Harry rieb sich das Gesicht.
»Ich weiß«, sagte er nach einer Weile. »Tut mir leid, Joseph. Ich bin nur hierhergekommen, um ein bißchen laut zu denken und nachzuprüfen, ob er vielleicht ein paar Spuren hinterlassen hat, die mir ein paar Hinweise geben könnten, wo er sie hingebracht haben kann. Aber es sieht nicht so aus, als wenn ich irgendwie weiterkommen würde, und du bist der einzige, auf den ich das abwälzen kann.

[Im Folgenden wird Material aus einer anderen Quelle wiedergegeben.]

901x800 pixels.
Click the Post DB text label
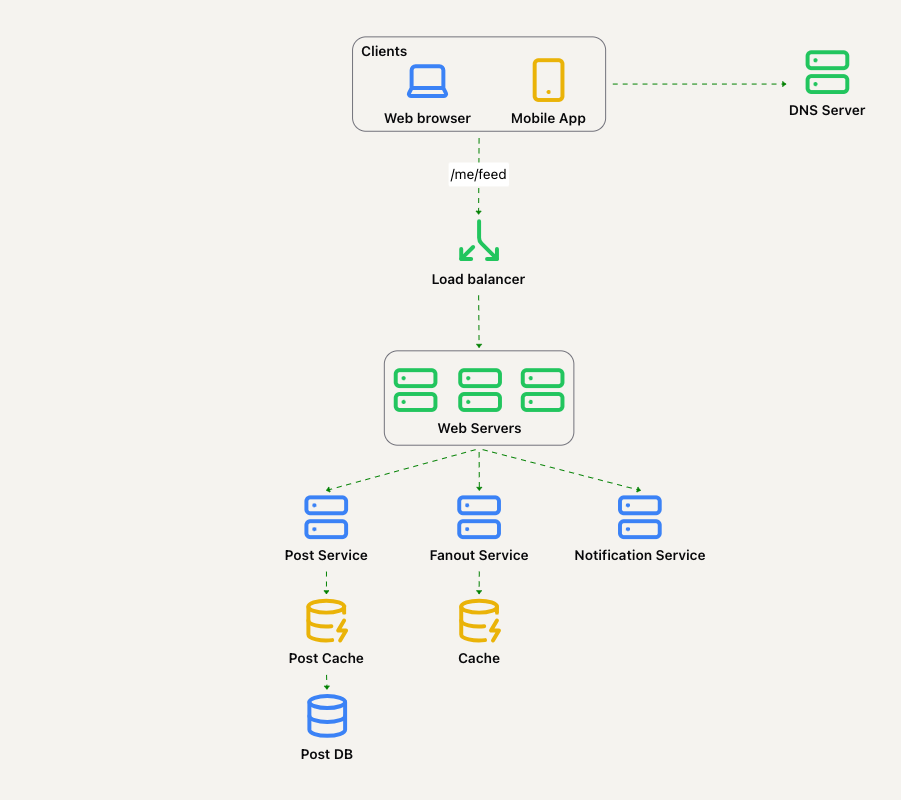point(326,754)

Du findest bestimmt, daß ich mich wie ein zynisches, gefühlloses Arschloch anhöre.«
»Du hörst dich an wie einer, der glaubt, gegen die ganze Welt kämpfen zu müssen«, sagte Joseph. »Aber wenn du nicht hin und wieder deine Deckung sinken läßt, werden deine Arme zu müde zum Schlagen werden!«
Harry mußte lächeln.
»Und du bist wirklich ganz sicher, daß du nicht einen älteren Bruder hattest?«
Joseph lachte.
»Wie gesagt, es ist zu spät, um meine Mutter nach so etwas zu fragen, aber ich glaube, sie hätte mir das gesagt.«
»Ihr hört euch einfach wie Brüder an.«
»Das hast du schon ein paarmal gesagt, Harry. Vielleicht solltest du versuchen, ein bißchen zu schlafen.«
Joes Gesicht hellte sich auf, als Harry durch die Tür der Springfield Lodge trat.